| Parts of the exercise |
A. In the Tropical Storm Sally article, where and on what day is Sally expected to make landfall?
B. From the Tropical Storm Sally article, extract the passage from "A hurricane watch" to "and Mobile Bay.".
C. Decide whether each statement agrees with the Tropical Storm Sally article. Answer yes or no for each, quoting the words of the article that decide it.
(i) The storm surge watch includes Lake Borgne.
(ii) Sally could make landfall as a Category 3 hurricane.
(iii) The hurricane watch runs from Grand Isle, Louisiana to the Alabama-Florida border.

Hurricane watch issued for metro New Orleans; see Tropical Storm Sally’s latest track


A hurricane watch is in effect for part of southeast Louisiana as Tropical Storm Sally moves slowly away from south Florida, the National Hurricane Service said.

The watch is in effect from Grand Isle, Louisiana to the Alabama-Florida border, including Lake Pontchartrain, Lake Maurepas and metropolitan New Orleans.

A storm surge watch is also in effect from the mouth of the Mississippi River to the Alabama-Florida border, including Lake Pontchartrain, Lake Maurepas, Lake Borgne and Mobile Bay.

Sally, the earliest named « S » storm in recorded hurricane season history, is forecast to move over the southeastern and eastern Gulf of Mexico Saturday night and Sunday, then move over the north-central Gulf Sunday night and Monday. It is expected to make landfall Tuesday along the Louisiana-Mississippi border, possibly as a Category 1 hurricane with winds up to 85 mph.

| Dataset extract |
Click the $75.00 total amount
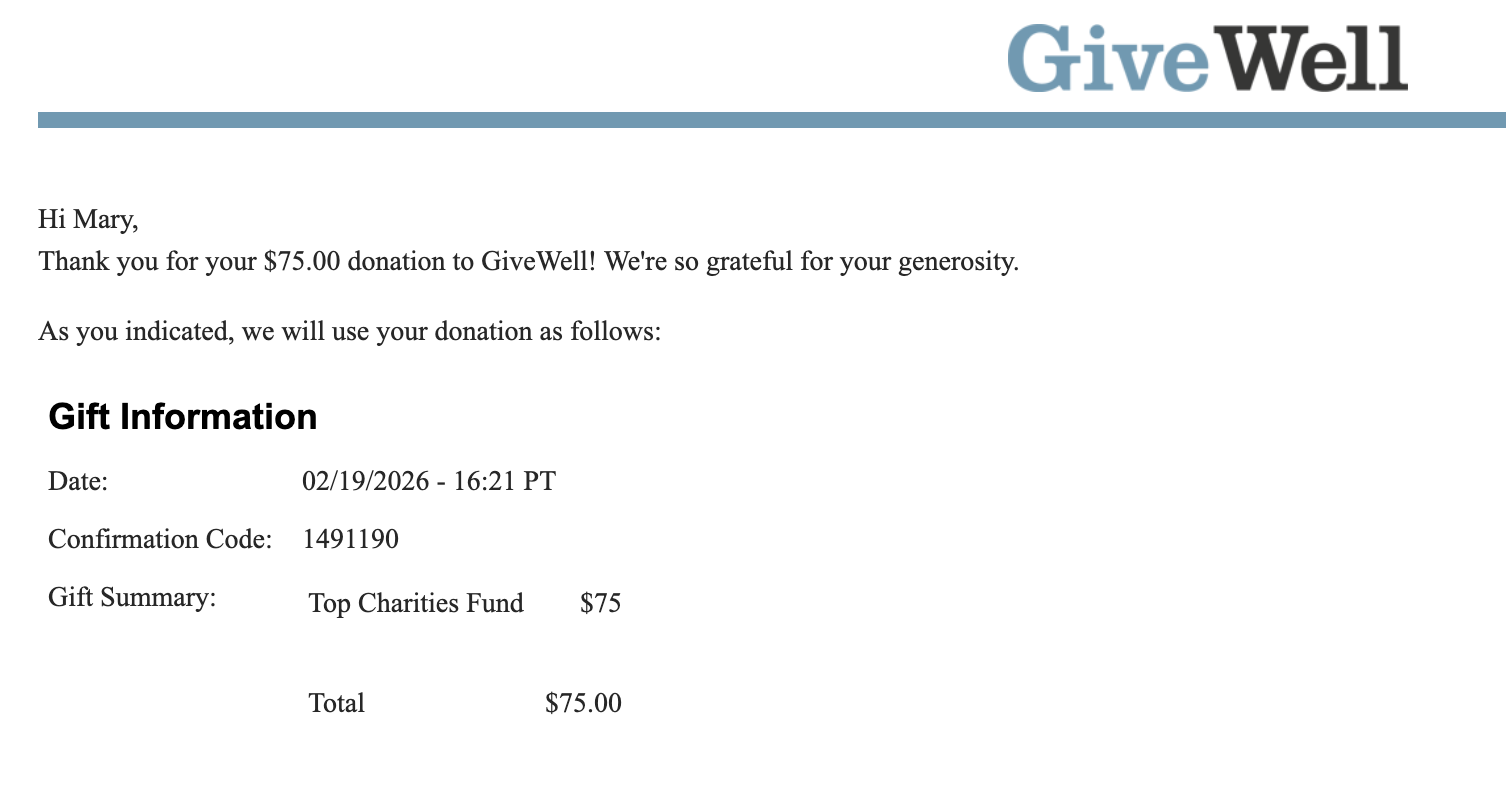 (x=583, y=704)
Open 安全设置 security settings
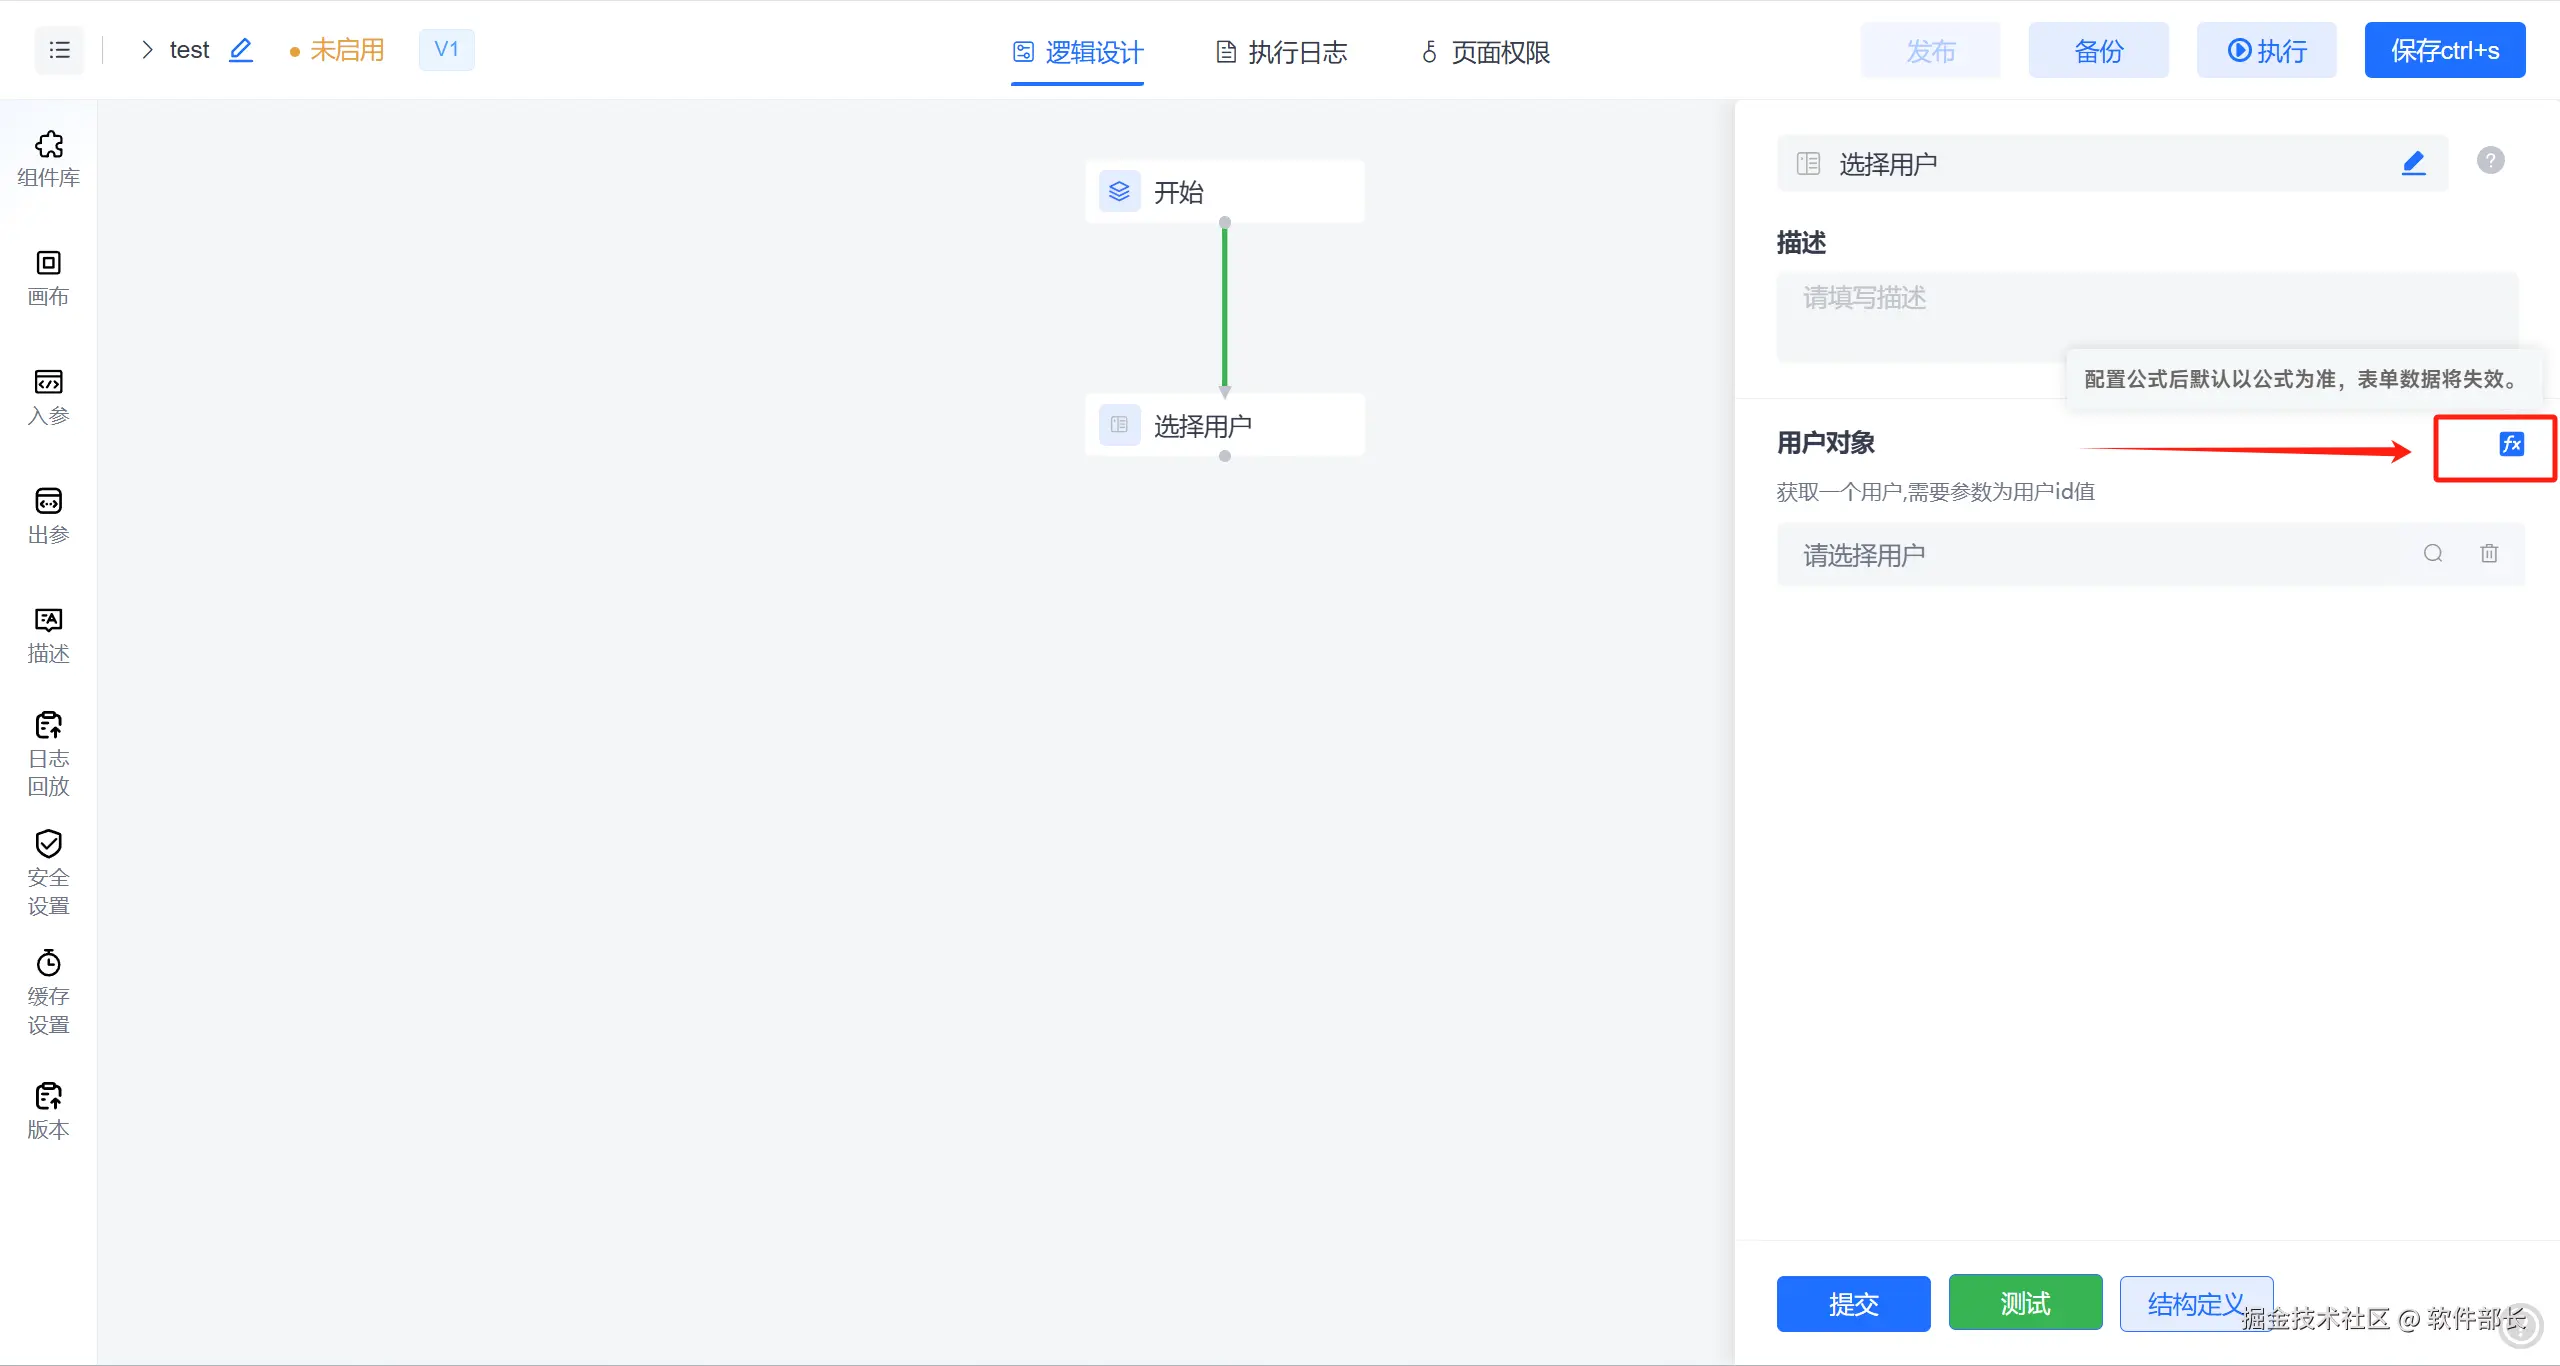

| Answers in order |
A. Along the Louisiana-Mississippi border on Tuesday.

B.
A hurricane watch is in effect for part of southeast Louisiana as Tropical Storm Sally moves slowly away from south Florida, the National Hurricane Service said.

The watch is in effect from Grand Isle, Louisiana to the Alabama-Florida border, including Lake Pontchartrain, Lake Maurepas and metropolitan New Orleans.

A storm surge watch is also in effect from the mouth of the Mississippi River to the Alabama-Florida border, including Lake Pontchartrain, Lake Maurepas, Lake Borgne and Mobile Bay.

C.
(i) Yes: "including Lake Pontchartrain, Lake Maurepas, Lake Borgne and Mobile Bay"
(ii) No: "possibly as a Category 1 hurricane with winds up to 85 mph"
(iii) Yes: "The watch is in effect from Grand Isle, Louisiana to the Alabama-Florida border"